• **Schriftliche Aufgabe 1**
Beantworte die folgenden Fragen zum Forenthread über den Bombenanschlag in Bangkok.
(a) Wie viele Menschen wurden laut dem Zitat im ersten Beitrag mindestens getötet?
(b) Wo zündete die Bombe, die einen Tag nach dem Anschlag am Erawan-Schrein von einer Brücke geworfen wurde?
(c) Weshalb war die Sukhumvit Road im Bereich um die BTS-Station Nana gesperrt?
• **Schriftliche Aufgabe 2**
Gib den Teil des Forenthreads über den Bombenanschlag in Bangkok wieder, der mit den Worten „Gestern am Nachmittag“ beginnt und mit „als harmlos heraus.“ endet, und ersetze darin „Päckchen“ durch „Paket“.

• **Ausgewählter Textauszug**
# Öffenlicher Bereich > Thailand News >  Der Bombeanschlag in Bangkok

## schiene

Gestern gab es einen schweren Bombenanschlag in Bangkok
"Mindestens 22 Menschen sind bei dem Anschlag getötet worden. Die Stadt rätselt über die Hintergründe. Die Militärjunta steht vor ihrer bislang größten Herausforderung"
hier geht's weiter:
http://www.zeit.de/gesellschaft/zeit...-einkaufsmeile

----------


## schiene

Einen Tag nach Anschlag am Erawan-Schrein ist erneut eine Bombe in Bangkok explodiert. Wieder war ein bei Touristen beliebter Ort das Ziel – doch dieses Mal gibt es laut Polizei keine Opfer!
Ein unbekannter Täter habe den Sprengsatz am Dienstag gegen 13.20 Uhr (Ortszeit) von einer Brücke geworfen, berichteten Augenzeugen laut „Bangkok Post“. Die Bombe fiel ins Wasser und zündete dort.

----------


## schiene

Nach dem Bombenanschlag in Thailands Hauptstadt Bangkok verfolgen die Ermittler eine erste heiße Spur: Es wird ein Mann gesucht, der auf Bildern von Überwachungskameras zu sehen ist. Derweil hat es eine weitere Explosion gegeben. 
http://www.br.de/nachrichten/bangkok...osion-100.html

----------


## schiene

Ein Phantombild des angeblichen Bombenlegers

----------


## schiene

Ein Video der mutmaßlichen Attentäter vor der Explosion

https://www.facebook.com/CSILA90210/...5464884864571/

----------


## pit

Gestern am Nachmittag war die Sukhumvit Road im Bereich um die BTS - Station Nana für einige Stunden komplett gesperrt, weil ein verdächtiges Päckchen gefunden wurde. Es stellte sich dann allerdings als harmlos heraus.

http://www.thaivisa.com/forum/topic/...icious-object/

 ::

----------


## schiene

Nach dem Anschlag an einem Schrein in Bangkok mit 20 Toten gibt es erste Erfolge bei den Ermittlungen. 
Ein Verdächtiger bestätigt die Übergabe eines Rucksacks.

• **Gespeicherte Daten**
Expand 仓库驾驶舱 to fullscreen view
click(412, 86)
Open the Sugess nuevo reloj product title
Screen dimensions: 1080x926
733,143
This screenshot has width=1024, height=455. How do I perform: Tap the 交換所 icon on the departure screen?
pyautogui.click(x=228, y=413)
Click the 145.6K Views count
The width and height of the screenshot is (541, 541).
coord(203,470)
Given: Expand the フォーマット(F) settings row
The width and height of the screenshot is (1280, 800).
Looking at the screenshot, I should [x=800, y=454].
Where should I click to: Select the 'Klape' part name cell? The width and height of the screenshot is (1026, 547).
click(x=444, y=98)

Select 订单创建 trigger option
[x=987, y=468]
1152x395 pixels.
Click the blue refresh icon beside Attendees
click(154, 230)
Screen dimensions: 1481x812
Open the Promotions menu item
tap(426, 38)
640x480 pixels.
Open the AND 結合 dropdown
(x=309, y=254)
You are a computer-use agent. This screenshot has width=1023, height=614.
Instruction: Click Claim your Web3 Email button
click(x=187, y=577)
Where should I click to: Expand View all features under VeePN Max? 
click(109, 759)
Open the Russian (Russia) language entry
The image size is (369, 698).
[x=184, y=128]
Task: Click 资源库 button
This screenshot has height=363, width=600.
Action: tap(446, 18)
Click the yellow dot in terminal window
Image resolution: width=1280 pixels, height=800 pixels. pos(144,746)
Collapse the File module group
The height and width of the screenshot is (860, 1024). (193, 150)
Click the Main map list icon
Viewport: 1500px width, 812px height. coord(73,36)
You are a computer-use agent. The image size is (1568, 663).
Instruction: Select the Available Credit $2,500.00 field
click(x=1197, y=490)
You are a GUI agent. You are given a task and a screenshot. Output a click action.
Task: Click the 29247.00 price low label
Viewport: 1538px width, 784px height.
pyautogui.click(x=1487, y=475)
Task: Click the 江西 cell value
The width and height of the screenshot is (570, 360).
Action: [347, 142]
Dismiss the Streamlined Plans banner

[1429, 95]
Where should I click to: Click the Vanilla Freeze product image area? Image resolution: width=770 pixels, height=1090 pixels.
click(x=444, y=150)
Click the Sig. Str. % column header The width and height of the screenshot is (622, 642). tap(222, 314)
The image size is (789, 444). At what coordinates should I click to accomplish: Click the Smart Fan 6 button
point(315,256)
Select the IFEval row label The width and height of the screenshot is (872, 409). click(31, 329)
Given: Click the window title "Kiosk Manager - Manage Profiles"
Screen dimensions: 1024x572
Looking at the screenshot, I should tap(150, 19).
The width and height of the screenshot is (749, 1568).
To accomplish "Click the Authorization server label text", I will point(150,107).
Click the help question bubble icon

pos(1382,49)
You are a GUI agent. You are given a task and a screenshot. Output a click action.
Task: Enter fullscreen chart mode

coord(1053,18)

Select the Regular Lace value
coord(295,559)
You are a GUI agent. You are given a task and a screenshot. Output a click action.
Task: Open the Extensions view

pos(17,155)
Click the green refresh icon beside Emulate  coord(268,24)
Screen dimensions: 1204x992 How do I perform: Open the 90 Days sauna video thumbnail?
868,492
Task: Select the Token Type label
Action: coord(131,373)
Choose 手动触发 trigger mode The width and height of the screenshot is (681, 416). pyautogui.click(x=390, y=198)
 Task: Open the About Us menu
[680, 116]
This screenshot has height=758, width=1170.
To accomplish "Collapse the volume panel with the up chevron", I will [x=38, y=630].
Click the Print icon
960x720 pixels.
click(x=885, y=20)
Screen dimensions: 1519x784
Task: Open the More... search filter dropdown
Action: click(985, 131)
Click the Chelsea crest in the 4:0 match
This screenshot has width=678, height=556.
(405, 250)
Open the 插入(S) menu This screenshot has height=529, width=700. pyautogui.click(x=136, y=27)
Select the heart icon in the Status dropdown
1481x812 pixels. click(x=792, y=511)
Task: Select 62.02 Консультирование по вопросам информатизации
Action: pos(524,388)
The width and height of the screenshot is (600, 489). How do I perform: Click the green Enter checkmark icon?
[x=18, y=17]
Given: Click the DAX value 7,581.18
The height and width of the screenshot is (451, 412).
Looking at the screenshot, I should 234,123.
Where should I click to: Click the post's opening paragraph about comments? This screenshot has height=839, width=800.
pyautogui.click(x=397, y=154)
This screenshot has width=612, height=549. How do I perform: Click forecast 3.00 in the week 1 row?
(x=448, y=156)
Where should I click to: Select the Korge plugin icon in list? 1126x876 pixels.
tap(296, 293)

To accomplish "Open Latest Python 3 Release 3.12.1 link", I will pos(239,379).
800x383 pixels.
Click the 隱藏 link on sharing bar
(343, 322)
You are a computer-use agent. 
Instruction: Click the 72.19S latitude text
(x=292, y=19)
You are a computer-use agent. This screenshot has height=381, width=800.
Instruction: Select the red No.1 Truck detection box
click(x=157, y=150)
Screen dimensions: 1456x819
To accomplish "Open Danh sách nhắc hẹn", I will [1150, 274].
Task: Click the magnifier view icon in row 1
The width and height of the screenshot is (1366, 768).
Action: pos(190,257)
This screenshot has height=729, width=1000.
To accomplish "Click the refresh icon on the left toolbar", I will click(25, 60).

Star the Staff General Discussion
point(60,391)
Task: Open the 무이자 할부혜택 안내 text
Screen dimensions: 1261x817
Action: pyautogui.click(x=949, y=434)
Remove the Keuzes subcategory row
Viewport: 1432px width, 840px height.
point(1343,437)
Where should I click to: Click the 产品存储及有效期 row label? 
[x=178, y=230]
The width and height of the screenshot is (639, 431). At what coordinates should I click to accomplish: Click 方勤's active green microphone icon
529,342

• **Ausgabe 1**
(a) Mindestens 22 Menschen.
(b) Im Wasser.
(c) Weil ein verdächtiges Päckchen gefunden wurde.

• **Ausgabe 2**
Gestern am Nachmittag war die Sukhumvit Road im Bereich um die BTS - Station Nana für einige Stunden komplett gesperrt, weil ein verdächtiges Paket gefunden wurde. Es stellte sich dann allerdings als harmlos heraus.